| WHAT IS REQUIRED |
List all the lines in these records that hold "agent".

(Screenshot grounding data)
+++++

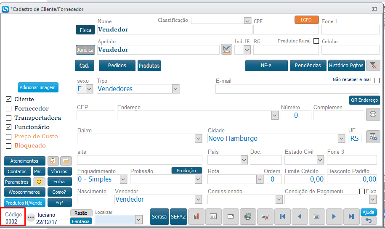Click the yellow smiley face icon

tap(39, 182)
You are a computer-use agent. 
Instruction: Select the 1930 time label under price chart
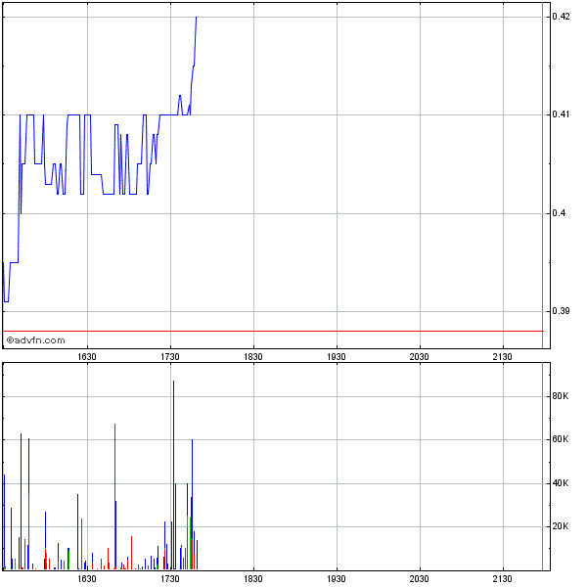pos(337,357)
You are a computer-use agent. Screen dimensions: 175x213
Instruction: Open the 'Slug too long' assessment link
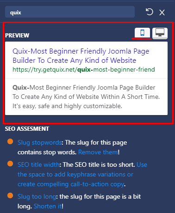coord(37,196)
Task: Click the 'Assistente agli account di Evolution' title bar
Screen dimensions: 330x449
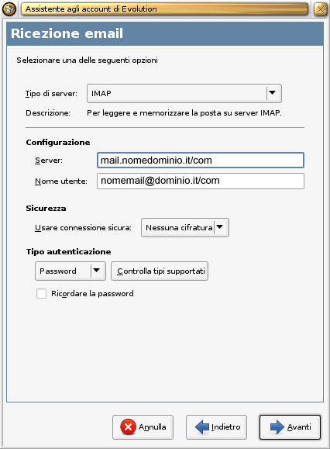Action: pos(165,9)
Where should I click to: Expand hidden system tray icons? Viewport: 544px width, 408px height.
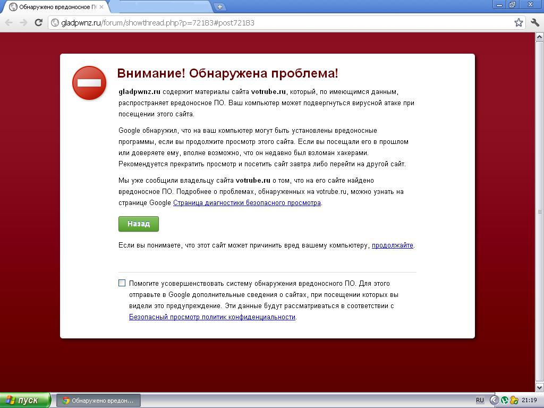[494, 400]
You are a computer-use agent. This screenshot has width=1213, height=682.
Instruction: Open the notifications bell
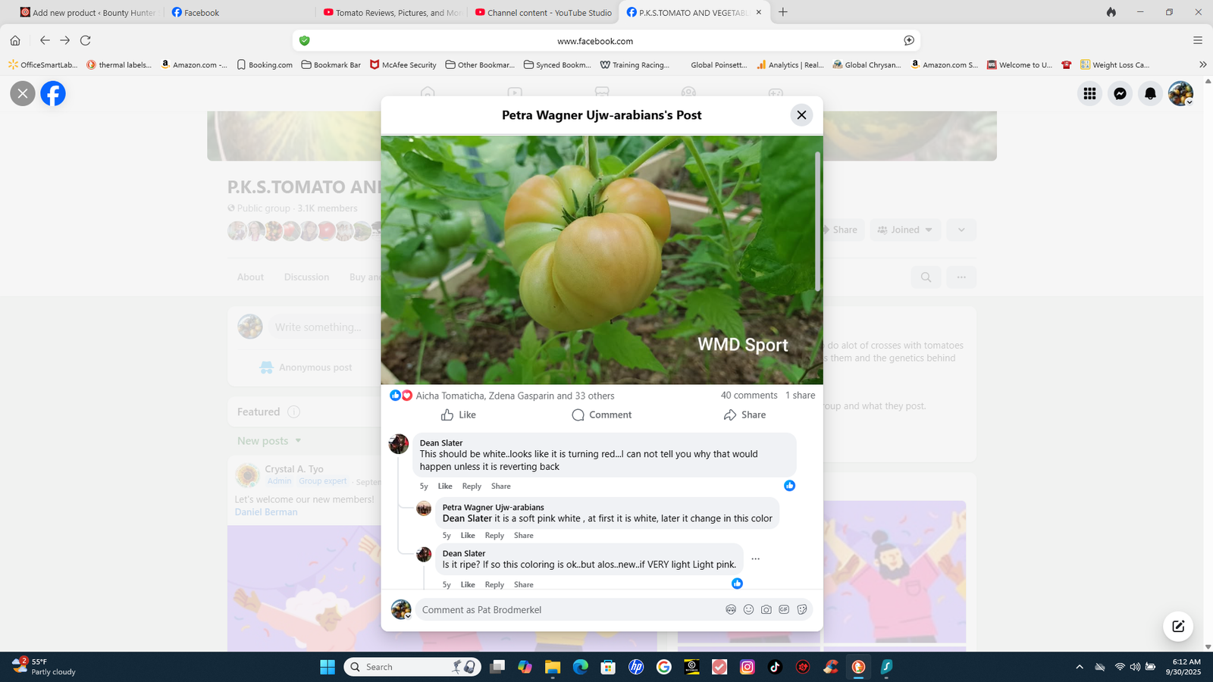(x=1150, y=93)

+++++

| RESULT |
You are a computer-use agent. 
You are a computer-use agent. Screen dimensions: 175x213
You are a computer-use agent. This screenshot has width=1213, height=682.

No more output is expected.